“Pode escrever lá que a Edileuza é uma pessoa muito bacana”

Às 8h15 o telefone toca. No outro lado da linha uma voz de barítono entoa solene e vigorosa: “Quem está falando?”. Eu digo que sou eu e a voz completa: “Diga para o Samuel que eu estou aqui embaixo”. O malcriado nem se anunciou, mas ele sabia que eu sabia quem era. O inefável J. Bressan. Os dois iam para o trabalho. Alguns minutos depois eu também sai de casa e estava no ponto esperando o primeiro amarelo para a Praça Tiradentes. Apareceu um Mateus Leme, entrei nele e vi um lugar vago. A moça me olhou e acenou para eu sentar. Eu fui até lá, me sentei e regozijei de minha sorte de encontrar um lugar vago no ônibus. No ponto seguinte subiu uma senhora que pela minha avaliação superficial teria algo em torno de 70 anos. Minha consciência me cutucou: “Ela precisa do banco mais que você”.

Eu concordei com a minha consciência. Esperei a velhota me olhar para eu acenar e dar o lugar para ela. Estava no banco perto do fundo, mas ela no meio do ônibus olhava ao redor e ninguém se mexia. Pior, ela não olhava para onde eu estava. Minha consciência me cutucou mais uma vez: “Vai lá e a avise que você quer dar o lugar para ela”. Achei que minha consciência exagerava. Principalmente porque ônibus pequenos são lépidos e parecem fazer mais curvas que os maiores, embora o caminho seja o mesmo. E se equilibrar no corredor com eles em movimento não é fácil. Minha consciência disse: “Se é difícil para você, imagine para ela”. Então fui lá me balançando de acordo com o movimento do ônibus, bati no ombro da mulher e ofereci o meu lugar para ela. Pensei: assunto resolvido.

Eu me encostei na barra de ferro para não desequilibrar. Uma mão bateu no meu ombro. Era a moça que estava ao meu lado no banco, a que me acenou que havia lugar livre. “Por favor, sente no meu lugar”, disse-me. Eu já estava ajeitado, mas achei deselegante recusar a oferta e fui para o lugar da moça, ao lado da velhota que ocupou o meu lugar. A moça ficou em pé, aparentemente satisfeita por ter feito uma boa ação. Eu pensei: “Ela deve ter uma consciência pentelha que nem a minha”. Nisto desocupou um lugar e a moça sentou.
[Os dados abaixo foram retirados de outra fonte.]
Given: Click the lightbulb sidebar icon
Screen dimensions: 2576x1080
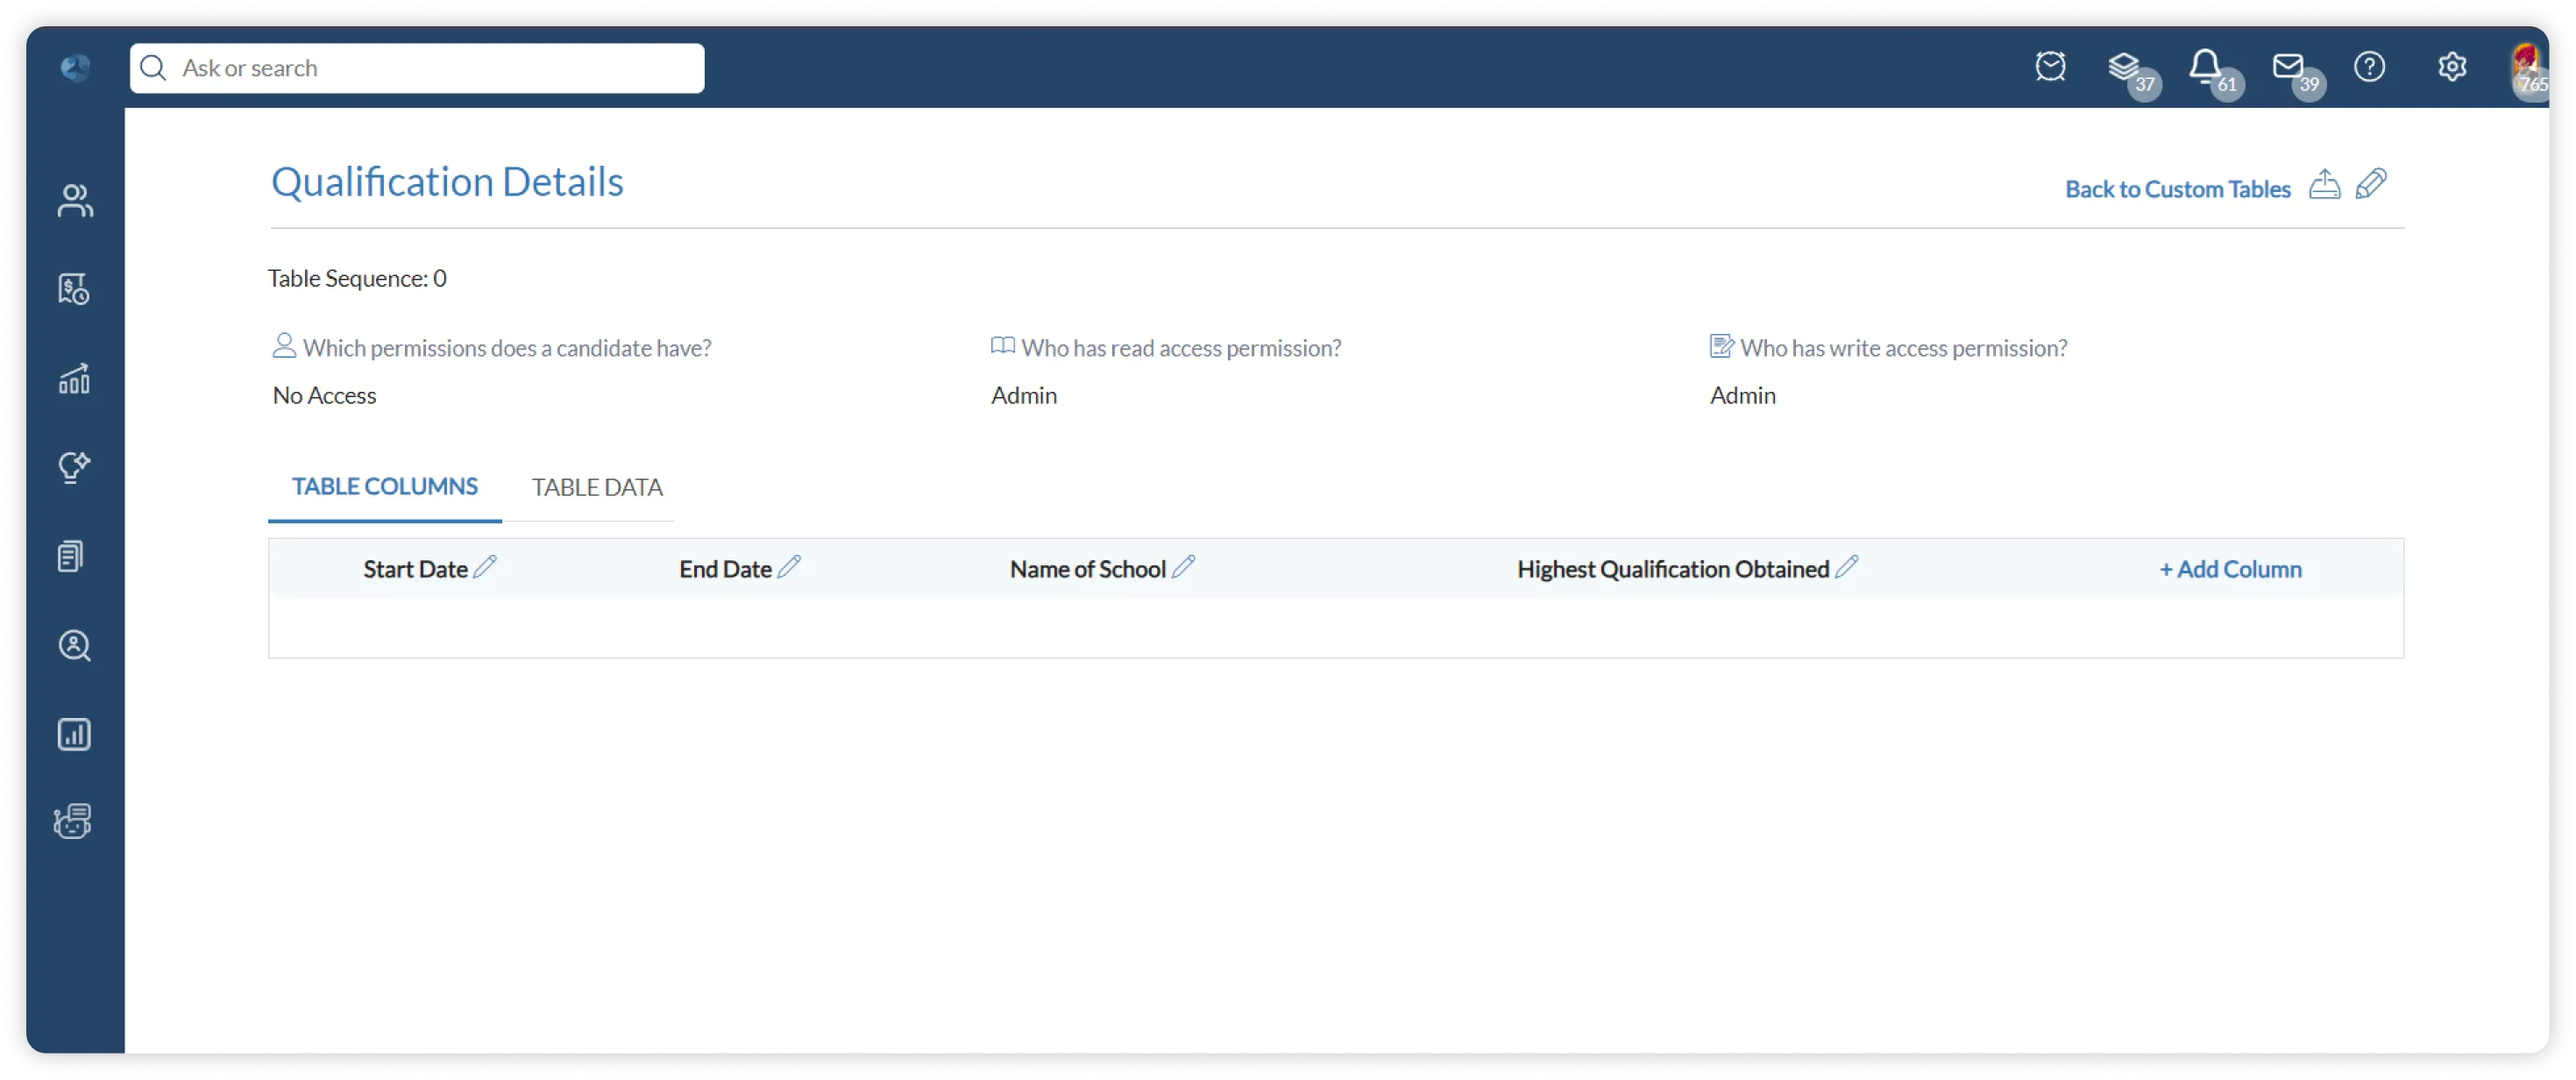Looking at the screenshot, I should click(x=75, y=467).
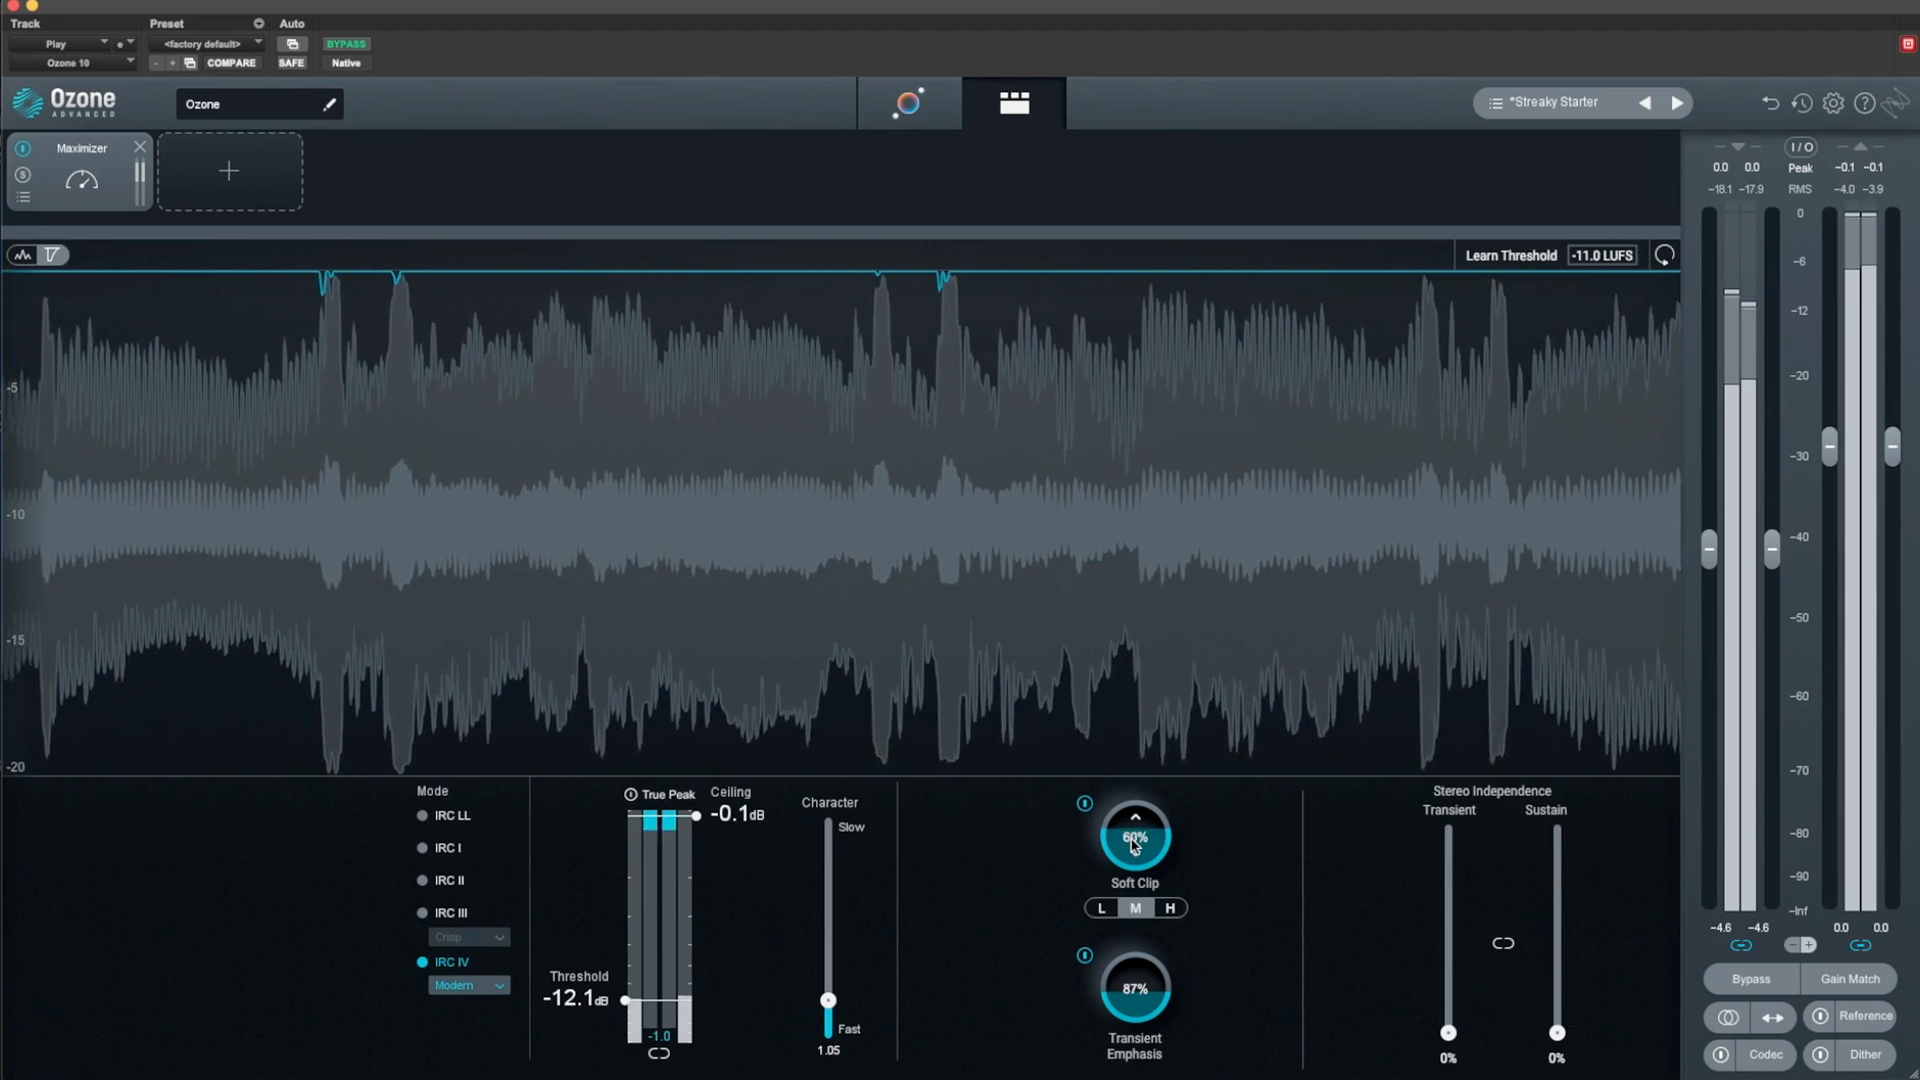This screenshot has width=1920, height=1080.
Task: Toggle the True Peak limiting power button
Action: tap(631, 795)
Eu pensei: “Beleza. Todo mundo acomodado”. Mais adiante entrou outra velhinha, tão velha que fazia a velhota ao meu lado parecer uma mocinha. Entrou capengando, balançando, procurando um lugar e ninguém se mexeu.

Eu não esperei a consciência me cutucar. Estava na cara que alguém teria que fazer alguma coisa. Este alguém seria eu, porque as outras pessoas de repente preferiram olhar para fora, estava realmente um dia bonito. Desta vez a velhinha olhou e eu acenei. Ela veio para o meu lado e eu dei o lugar. Ela agradeceu ofegante e feliz: “Obrigada, meu filho!”. Para ela me chamar de filho devia ter mais de oitenta anos. Só de pensar isto eu fiquei feliz. Se com meus sessenta e poucos já me sinto cansado e desconfortável em pé no ônibus, imagine uma senhora de oitenta anos. Eu de novo em pé no ônibus. E, de novo, a moça que me deu o lugar se levantou e disse peremptória, apontando para o banco vazio: “Por favor, eu faço questão”.

Aquilo me deixou embaraçado. Parecia que nós dois estávamos competindo para ver quem era mais bacana e civilizado no ônibus em que ninguém ligava para os velhos. Desta vez eu sentei meio desconfiado. E fiquei quieto torcendo para não entrar mais nenhuma velhinha cambaleante para eu dar o lugar, porque cortesia em demasia pode parecer hipocrisia. Mas se aparecesse era o que eu ia fazer. Perto do Shopping Mueller as pessoas começaram a descer deixando lugares vagos. Podia entrar um monte de velhas que teriam assentos. Quando desci no final da Rua Barão do Cerro Azul, último ponto antes da parada final, a moça que me deu o lugar duas vezes também desceu. Ela comentou: “As pessoas estão muito mal-educadas e insensíveis. Mas nem todo mundo é assim”. Ela me olhou e disse: “Eu sei que o senhor escreve no jornal. E critica os insensíveis. O senhor pode escrever lá que eu sou sensível. Pode escrever que a Edileuza é uma pessoa muito bacana”. Ela sorriu e foi embora feliz. Não sei se por ser sensível, por ser bacana ou por ter dado o recado dela. Mas foi o que aconteceu.